The NHL will tell you, of course, that their market research would indicate that people like the shootout. I would suspect that isn’t the case at all – marketing research is notorious in that you can slant it to pretty much reveal any outcome you want to reveal simply by asking the right sorts of questions. I would further suggest that the sorts of fans who would like a shootout ending are the sorts of fans the NHL has been failing to grasp ahold of for the past decade. The TV contracts for the league have basically gotten worse over that time, and the league continues not to fire on all cylinders. All of the NHL’s efforts to make the game into something it isn’t have, in the end, failed to yield the desired results.

We come to understand the way that a game is played. We come to understand the rules of the game, the tactics of the game, and the culture that surrounds it. Those inherent qualities are still what ultimately appeal the most. Draws are inherently a part of soccer, for example.
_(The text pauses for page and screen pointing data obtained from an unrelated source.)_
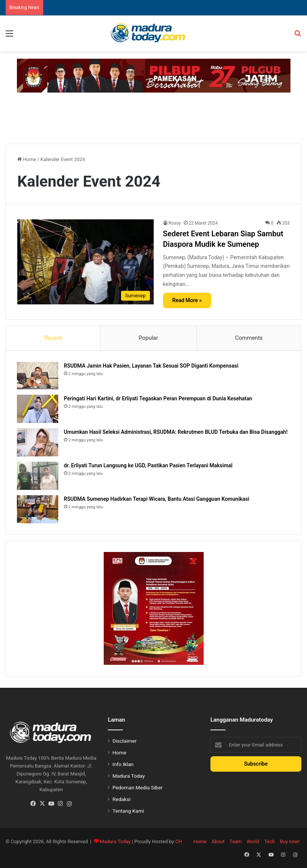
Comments (249, 338)
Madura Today (129, 777)
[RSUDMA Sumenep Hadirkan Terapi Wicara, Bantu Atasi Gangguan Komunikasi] (38, 509)
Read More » (187, 300)
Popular (148, 338)
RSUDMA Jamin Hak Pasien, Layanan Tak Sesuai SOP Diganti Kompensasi (151, 366)
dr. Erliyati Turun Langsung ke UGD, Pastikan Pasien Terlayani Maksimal (148, 466)
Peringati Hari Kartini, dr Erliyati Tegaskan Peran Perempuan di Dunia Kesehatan (158, 399)
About (218, 842)
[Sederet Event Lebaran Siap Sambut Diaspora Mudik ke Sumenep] (85, 262)
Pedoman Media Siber (137, 788)
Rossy (175, 223)
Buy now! (290, 842)
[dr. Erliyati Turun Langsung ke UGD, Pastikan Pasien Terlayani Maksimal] (38, 476)
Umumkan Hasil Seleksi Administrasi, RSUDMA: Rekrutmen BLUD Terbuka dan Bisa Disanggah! (176, 432)
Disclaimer (124, 742)
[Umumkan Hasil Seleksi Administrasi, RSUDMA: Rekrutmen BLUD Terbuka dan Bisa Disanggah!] (38, 442)
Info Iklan (123, 765)
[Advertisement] (154, 117)
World (253, 842)
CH (178, 842)
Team (236, 842)
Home (27, 159)
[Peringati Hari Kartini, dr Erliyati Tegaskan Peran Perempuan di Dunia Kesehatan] (38, 409)
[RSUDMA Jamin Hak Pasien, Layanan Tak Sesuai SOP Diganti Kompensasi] (38, 376)
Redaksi (121, 800)
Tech (269, 842)
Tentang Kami (128, 812)
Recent (53, 338)
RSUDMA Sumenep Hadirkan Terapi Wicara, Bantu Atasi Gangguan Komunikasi (157, 499)
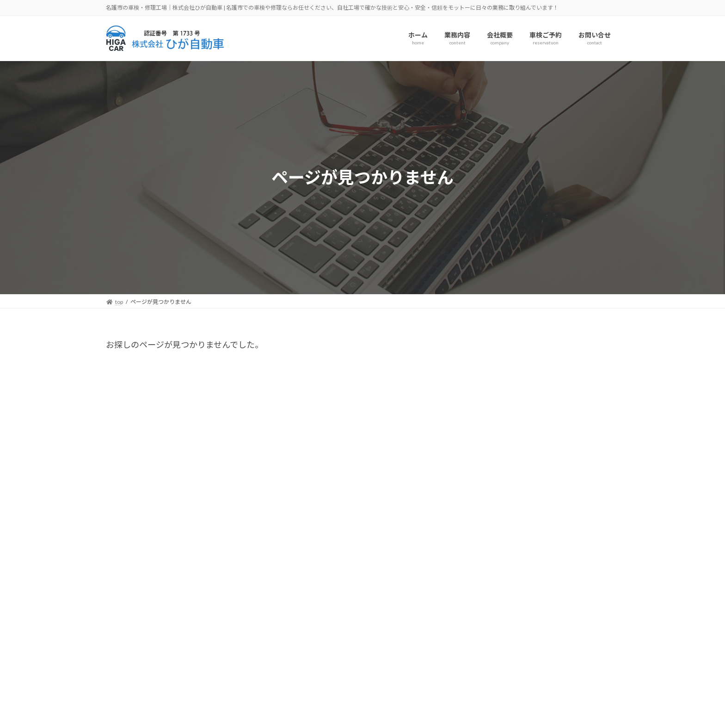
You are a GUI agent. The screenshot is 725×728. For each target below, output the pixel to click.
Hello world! (554, 375)
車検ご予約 (39, 700)
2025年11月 (504, 513)
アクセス (34, 688)
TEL (25, 710)
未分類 (495, 457)
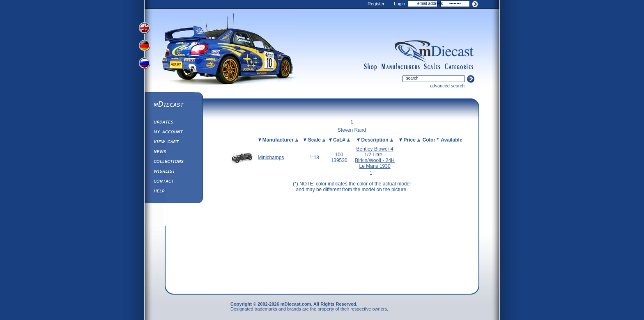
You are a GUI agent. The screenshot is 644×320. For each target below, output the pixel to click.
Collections (173, 162)
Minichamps (271, 158)
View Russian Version (145, 65)
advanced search (447, 86)
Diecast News (173, 153)
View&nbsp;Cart (173, 143)
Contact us (173, 182)
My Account (173, 133)
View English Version (145, 28)
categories (459, 67)
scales (432, 67)
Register (376, 4)
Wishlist (173, 172)
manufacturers (400, 67)
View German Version (145, 46)
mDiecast (173, 105)
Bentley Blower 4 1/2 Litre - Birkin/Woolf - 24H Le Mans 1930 (375, 158)
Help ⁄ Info (173, 192)
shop (370, 67)
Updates (173, 123)
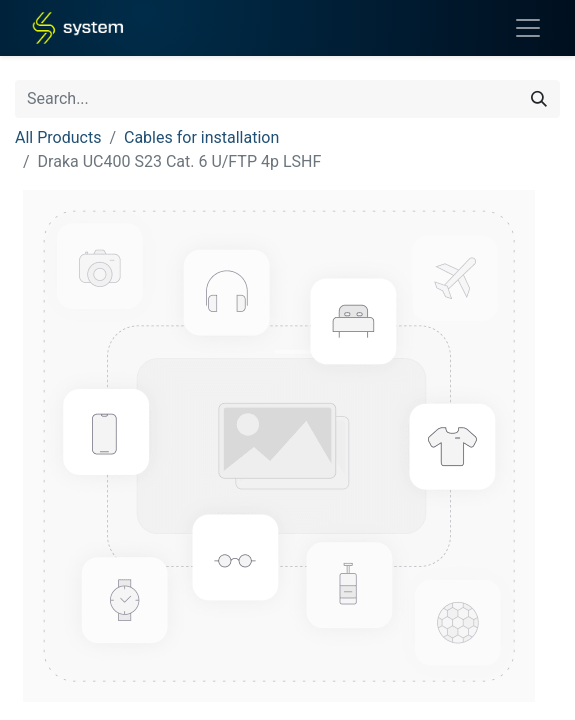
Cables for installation (201, 137)
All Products (58, 137)
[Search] (539, 99)
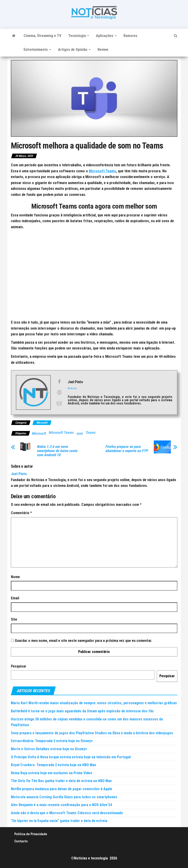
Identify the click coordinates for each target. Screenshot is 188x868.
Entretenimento (37, 50)
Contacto (21, 841)
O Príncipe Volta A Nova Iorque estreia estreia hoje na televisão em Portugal (71, 757)
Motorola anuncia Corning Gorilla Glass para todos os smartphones (64, 797)
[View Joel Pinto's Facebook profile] (59, 381)
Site (14, 619)
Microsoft (42, 423)
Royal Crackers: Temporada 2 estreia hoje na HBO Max (53, 765)
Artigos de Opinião (74, 50)
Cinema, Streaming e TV (43, 35)
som (79, 433)
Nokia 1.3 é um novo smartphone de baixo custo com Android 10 (57, 451)
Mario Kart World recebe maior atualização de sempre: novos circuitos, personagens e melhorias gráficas (94, 703)
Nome (15, 577)
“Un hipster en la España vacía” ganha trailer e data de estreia (59, 820)
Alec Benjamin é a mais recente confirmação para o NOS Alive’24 (61, 805)
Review (103, 50)
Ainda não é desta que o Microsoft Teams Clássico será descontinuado (67, 813)
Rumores (130, 35)
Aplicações (106, 35)
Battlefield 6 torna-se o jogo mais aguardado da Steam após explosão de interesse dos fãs (82, 711)
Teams (90, 432)
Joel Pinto (19, 474)
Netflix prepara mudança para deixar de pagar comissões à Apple (61, 789)
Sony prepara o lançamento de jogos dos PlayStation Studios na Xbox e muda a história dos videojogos (92, 733)
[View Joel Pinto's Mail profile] (59, 403)
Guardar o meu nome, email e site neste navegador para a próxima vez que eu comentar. (83, 641)
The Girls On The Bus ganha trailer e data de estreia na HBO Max (61, 781)
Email (15, 598)
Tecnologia (79, 35)
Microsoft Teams (102, 171)
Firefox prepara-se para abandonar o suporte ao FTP (127, 449)
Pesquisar (19, 666)
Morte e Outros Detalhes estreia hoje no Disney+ (49, 749)
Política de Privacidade (31, 834)
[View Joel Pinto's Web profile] (59, 392)
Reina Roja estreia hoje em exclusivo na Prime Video (51, 773)
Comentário (21, 513)
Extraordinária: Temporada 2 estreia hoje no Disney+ (52, 741)
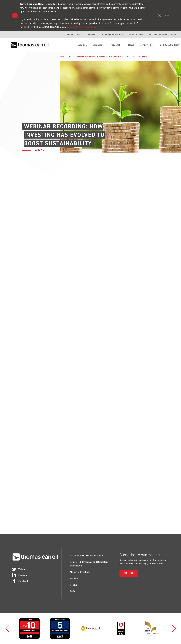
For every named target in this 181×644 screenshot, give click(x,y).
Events (174, 34)
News (131, 45)
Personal (115, 45)
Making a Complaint (80, 572)
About (81, 45)
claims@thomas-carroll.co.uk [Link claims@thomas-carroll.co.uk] (83, 27)
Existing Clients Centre (113, 34)
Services (74, 578)
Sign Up (129, 573)
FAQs (73, 591)
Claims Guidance (136, 34)
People (73, 585)
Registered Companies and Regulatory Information (89, 564)
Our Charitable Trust (157, 34)
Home (70, 34)
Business (97, 45)
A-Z (79, 34)
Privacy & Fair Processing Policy (86, 556)
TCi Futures (90, 34)
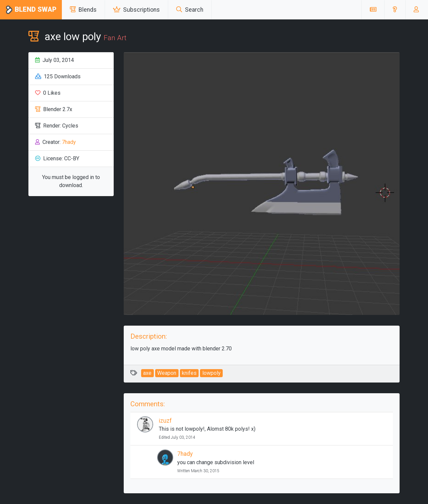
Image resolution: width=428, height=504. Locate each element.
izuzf (165, 421)
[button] (395, 10)
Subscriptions (136, 10)
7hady (69, 142)
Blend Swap (31, 10)
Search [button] (190, 10)
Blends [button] (83, 10)
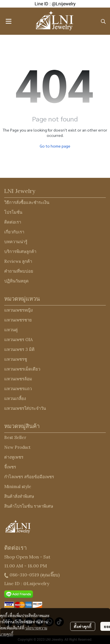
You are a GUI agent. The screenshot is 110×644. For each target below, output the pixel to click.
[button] (103, 21)
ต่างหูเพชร (14, 457)
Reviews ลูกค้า (18, 261)
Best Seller (15, 437)
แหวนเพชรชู (15, 359)
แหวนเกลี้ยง (15, 398)
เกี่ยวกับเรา (14, 232)
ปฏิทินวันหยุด (16, 281)
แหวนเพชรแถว (18, 388)
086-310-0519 (24, 575)
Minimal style (18, 486)
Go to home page (55, 146)
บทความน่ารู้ (16, 242)
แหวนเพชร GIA (18, 339)
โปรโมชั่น (13, 212)
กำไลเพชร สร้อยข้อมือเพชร (29, 477)
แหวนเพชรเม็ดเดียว (22, 369)
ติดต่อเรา (13, 222)
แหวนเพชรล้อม (18, 379)
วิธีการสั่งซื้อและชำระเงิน (27, 202)
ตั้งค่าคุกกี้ (82, 626)
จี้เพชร (10, 467)
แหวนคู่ (11, 330)
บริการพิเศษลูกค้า (20, 251)
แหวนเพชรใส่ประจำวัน (25, 408)
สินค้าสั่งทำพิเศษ (19, 496)
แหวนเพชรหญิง (18, 310)
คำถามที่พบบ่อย (19, 271)
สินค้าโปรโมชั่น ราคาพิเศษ (29, 506)
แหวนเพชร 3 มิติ (19, 349)
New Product (17, 447)
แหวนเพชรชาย (18, 320)
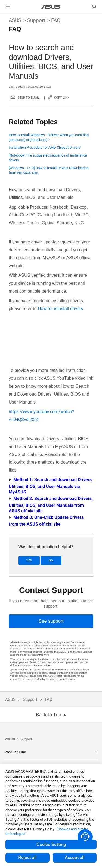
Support (36, 20)
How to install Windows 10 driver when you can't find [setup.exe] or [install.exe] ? (49, 137)
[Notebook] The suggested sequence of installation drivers (48, 158)
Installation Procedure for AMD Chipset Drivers (44, 147)
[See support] (51, 621)
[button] (8, 6)
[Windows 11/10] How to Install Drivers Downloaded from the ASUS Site (48, 170)
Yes (29, 560)
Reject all (27, 858)
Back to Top (48, 715)
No (51, 560)
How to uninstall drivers (60, 309)
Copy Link (62, 98)
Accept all (74, 858)
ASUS (15, 20)
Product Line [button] (51, 752)
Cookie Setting (51, 844)
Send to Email (29, 98)
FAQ (56, 20)
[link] (51, 7)
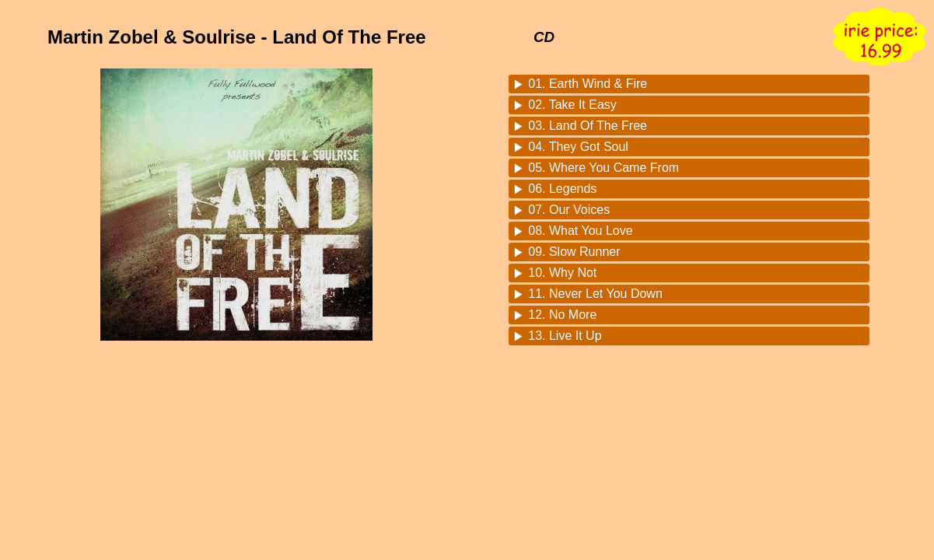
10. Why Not (562, 272)
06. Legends (562, 188)
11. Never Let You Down (595, 293)
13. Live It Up (565, 335)
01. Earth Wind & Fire (587, 83)
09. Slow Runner (574, 251)
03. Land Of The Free (587, 125)
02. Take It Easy (572, 104)
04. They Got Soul (578, 146)
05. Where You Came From (603, 167)
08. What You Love (580, 230)
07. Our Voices (568, 209)
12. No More (562, 314)
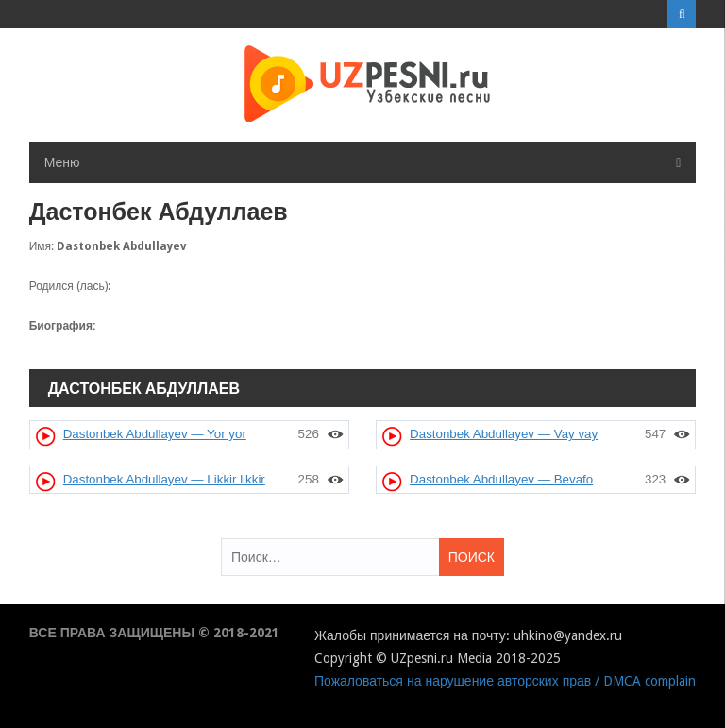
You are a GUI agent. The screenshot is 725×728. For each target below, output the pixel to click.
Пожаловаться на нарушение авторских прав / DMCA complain (505, 681)
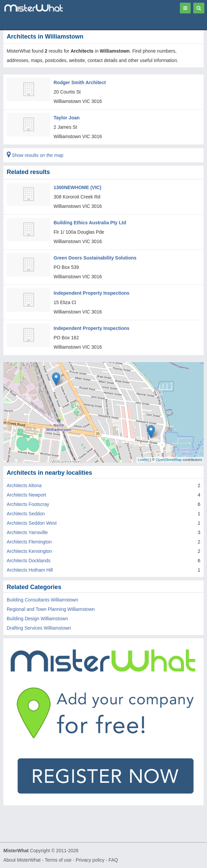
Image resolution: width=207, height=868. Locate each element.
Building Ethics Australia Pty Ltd (90, 223)
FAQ (113, 860)
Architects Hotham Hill (30, 570)
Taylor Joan (67, 118)
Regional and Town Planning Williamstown (51, 609)
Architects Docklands (29, 561)
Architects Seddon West (32, 523)
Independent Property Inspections (91, 293)
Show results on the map (35, 155)
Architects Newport (26, 495)
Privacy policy (90, 860)
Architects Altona (24, 486)
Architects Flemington (29, 542)
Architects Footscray (28, 504)
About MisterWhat (22, 860)
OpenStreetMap (169, 460)
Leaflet (143, 460)
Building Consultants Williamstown (42, 600)
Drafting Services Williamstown (39, 628)
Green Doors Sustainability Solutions (95, 258)
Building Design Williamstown (37, 619)
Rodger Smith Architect (79, 83)
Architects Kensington (29, 551)
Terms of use (58, 860)
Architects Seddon (26, 514)
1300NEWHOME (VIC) (77, 187)
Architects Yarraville (27, 532)
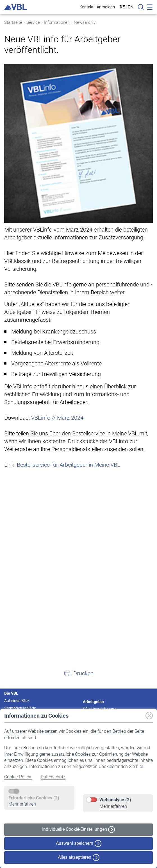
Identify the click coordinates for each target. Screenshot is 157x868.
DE (122, 7)
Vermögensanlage (20, 708)
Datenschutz (53, 777)
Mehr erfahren (22, 804)
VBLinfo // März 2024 (57, 418)
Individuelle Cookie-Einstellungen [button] (78, 829)
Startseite (13, 22)
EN (130, 7)
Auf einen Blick (17, 701)
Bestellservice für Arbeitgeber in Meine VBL (69, 465)
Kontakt (86, 7)
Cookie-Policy (18, 777)
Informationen (57, 22)
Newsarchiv (85, 22)
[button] (78, 673)
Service (33, 22)
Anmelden (106, 7)
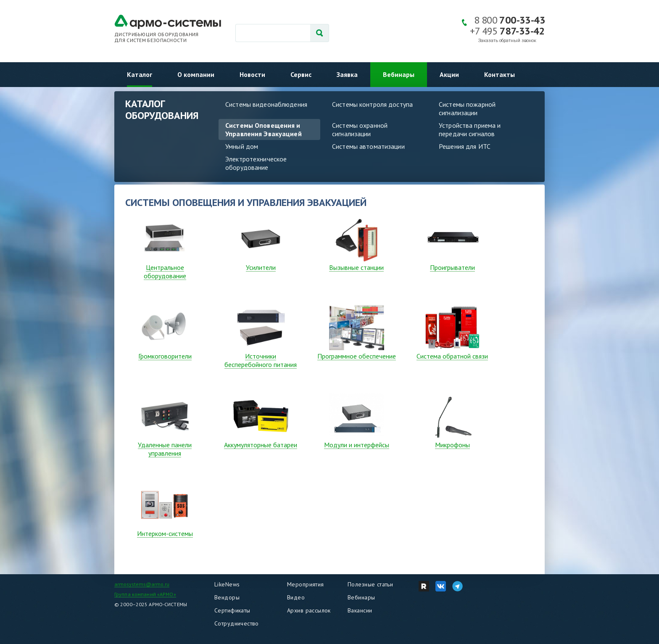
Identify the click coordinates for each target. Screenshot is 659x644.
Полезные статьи (370, 584)
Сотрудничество (237, 623)
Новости (252, 74)
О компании (196, 74)
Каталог (140, 74)
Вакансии (360, 610)
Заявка (347, 74)
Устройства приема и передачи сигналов (469, 129)
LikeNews (227, 584)
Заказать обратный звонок (507, 40)
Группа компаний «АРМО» (145, 594)
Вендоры (227, 597)
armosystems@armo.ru (142, 584)
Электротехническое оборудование (256, 163)
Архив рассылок (309, 610)
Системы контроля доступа (372, 104)
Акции (449, 74)
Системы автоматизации (368, 146)
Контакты (499, 74)
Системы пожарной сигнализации (467, 108)
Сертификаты (232, 610)
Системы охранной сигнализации (360, 129)
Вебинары (398, 74)
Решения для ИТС (464, 146)
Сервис (301, 74)
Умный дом (242, 146)
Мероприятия (306, 584)
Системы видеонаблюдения (266, 104)
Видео (296, 597)
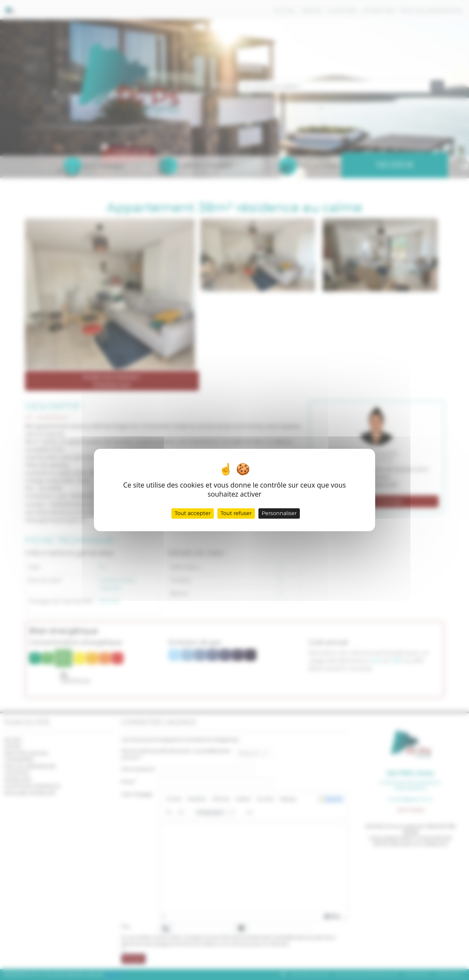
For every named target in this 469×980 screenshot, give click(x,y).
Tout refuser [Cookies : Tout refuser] (236, 514)
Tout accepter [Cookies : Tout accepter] (193, 514)
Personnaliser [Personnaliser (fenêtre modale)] (279, 514)
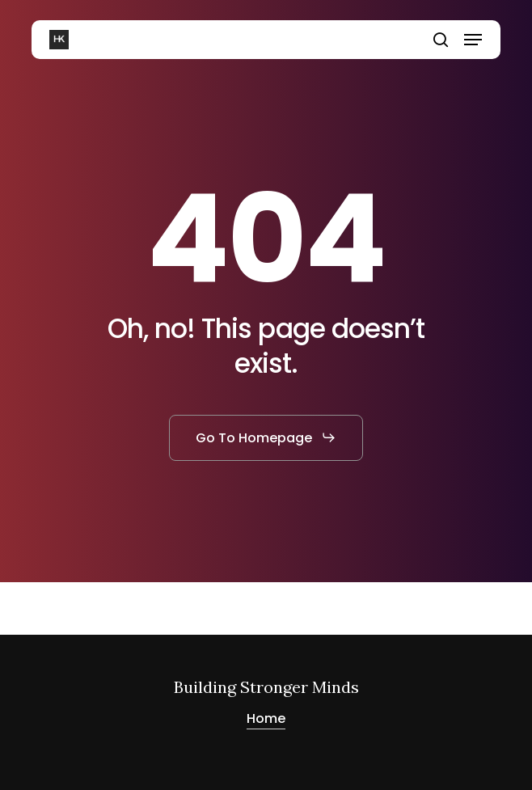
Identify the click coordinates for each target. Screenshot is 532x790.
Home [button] (266, 718)
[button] (473, 40)
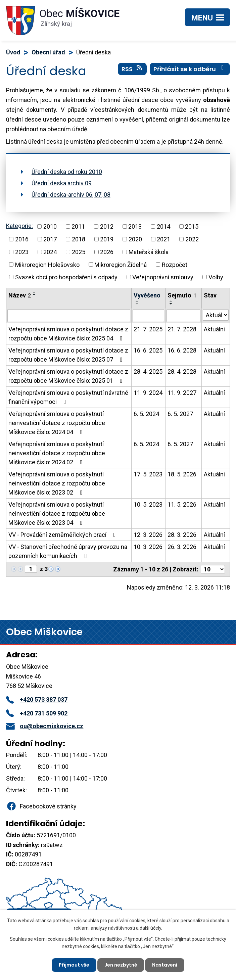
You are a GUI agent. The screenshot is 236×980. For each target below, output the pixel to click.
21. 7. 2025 (148, 329)
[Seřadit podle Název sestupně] (35, 294)
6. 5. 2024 (146, 414)
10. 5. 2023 (148, 504)
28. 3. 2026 (182, 535)
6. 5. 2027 (180, 414)
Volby (216, 277)
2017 (50, 239)
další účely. (151, 928)
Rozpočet (174, 264)
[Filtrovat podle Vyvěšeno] (148, 315)
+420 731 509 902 (37, 713)
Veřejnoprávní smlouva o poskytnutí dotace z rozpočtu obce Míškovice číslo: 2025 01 (68, 376)
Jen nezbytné (121, 965)
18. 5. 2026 (182, 474)
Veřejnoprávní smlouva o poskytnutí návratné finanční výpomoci (68, 397)
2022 (192, 239)
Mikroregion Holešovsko (47, 264)
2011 (78, 226)
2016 (22, 239)
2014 (163, 226)
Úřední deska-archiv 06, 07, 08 (71, 194)
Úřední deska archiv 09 (62, 183)
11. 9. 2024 (148, 393)
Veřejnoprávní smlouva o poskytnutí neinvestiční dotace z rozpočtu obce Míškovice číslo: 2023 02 (57, 483)
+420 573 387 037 (37, 699)
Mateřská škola (148, 252)
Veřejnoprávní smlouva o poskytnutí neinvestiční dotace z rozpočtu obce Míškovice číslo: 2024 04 (57, 423)
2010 (50, 226)
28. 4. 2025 (148, 371)
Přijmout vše (74, 965)
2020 (135, 239)
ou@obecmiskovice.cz (45, 726)
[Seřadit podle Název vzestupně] (35, 292)
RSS (132, 68)
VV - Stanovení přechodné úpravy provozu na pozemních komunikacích (68, 551)
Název (19, 295)
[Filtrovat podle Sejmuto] (183, 315)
Last year in the EPL, 28% of the games ended in draws – but given that the EPL is most popular professional sports league in the world, having more than a quarter of the games end in a draw doesn’t seem to affect business all that much. In the 1970s, the NASL top brass believed that Americans didn’t like draws, so they instituted a shootout to end every game. They also thought that Americans wouldn’t like the game because there wasn’t enough offense, so they jerryrigged a point system in the standings based upon how much your team scored. The end result was the most confusing table imaginable. Look at these standings, but scroll down first without looking at the key at the topof the page, and then tell me you can figure out how it actually worked. But people know a gimmick when they see one, and they weren’t impressed for long. Some would say the NASL going defunct was a sign that soccer could not succed in North America. To me, it made no sense to come to that conclusion, since what was being presented on the field wasn’t the game of soccer that anyone knew. The MLS tried a few gimmicks as well when it first started, but then it dawned on the league’s top brass that most of the fans of the game liked the game exactly the way it was. There wasn’t any reason to “Americanize” the game. Doing so meant that you didn’t fundamentally understand what Americans wanted.

And this is an important point to consider. What do you get when you watch a soccer game. You get 45 straight minutes of play that is rarely interrupted. There aren’t even commercials as such, only sponsor’s logos flashed on the top of the screen. Going to a sporting event in the U.S. is an act of sensory overload. I don’t go to see the Giants for the jumbotron or any of the artificial entertainment in between innings. I don’t go to Warriors games for the laser light show introduction and the bells and whistles during timeouts, all of which are basically the same at every single stadium or arena in the country. The game itself is what is ultimately appealing. If the product isn’t any good, then all of that other stuff won’t hold your interest. And if the game does hold your interest, all that other stuff is superfluous.

But even soccer changed when it needed to, and did so for the right reasons. When it was clear that lack of creative play was choking the life out of the game, soccer changed the system from 2 pts. for a win to 3 pts., while keeping the draws worth 1 in the standings. This has, over time, encouraged more teams to be less risk averse and try to win games instead of trying not to lose. It seems like this would be a natural fit in hockey, but that would first require hockey moguls to acknowledge that what they have now is something of a joke. Pride can be a difficult thing to overcome.

In the case of the NHL, maybe there is always going to be a regional appeal. But that’s fine. A lot of sports are. (Think anyone outside the state of California cares a whit about water polo?) The game can be great in and of itself. It doesn’t need tacky, artificial endings. Doing so simply cheapens the traditions that an event like the Winter Classic is supposed to uphold and celebrate. Even that event, as cool as it is, is turning somewhat into overkill this year, as there are no fewer than six outdoor games scheduled this year: two of them are at Yankee Stadium and serve as showcase events that lead up to the Super Bowl in New York, and one of which is in that bastion of winter sports, Los Angeles, which is far more likely to resemble beach hockey than anything else given this ludicrously warm winter we’re having in California. (Gloat gloat.)

I love the game, and one of these days I’ll get around to writing one of the more personally painful Profiles in Lose, which is that of my beloved Canucks. (How beloved? I was at two of those 1994 finals games with the Rangers I referenced earlier.) But the game doesn’t need gimmicks. It doesn’t need lotteries and trickshots. None of that should be part of the game. It was fine the way it was. Since they were making an exception to the norm in having the Maple Leafs and the Red Wings play outdoors in Michigan Stadium, I would’ve liked for them to make an exception and let the game end in a 2-2 tie. I know that you can’t, of course, for logistical reasons. But if you’re harkening back to the days of players’ youths when they were playing on a frozen pond, you should also point out one other wrinkle of playing pond hockey or freeze football or any other game as a kid – if the score was tied and mom said it was time to come home for dinner, the game was over. End of story. Moms make very effective pond hockey commissioners. Maybe the NHL should hire one and fire Gary Bettman.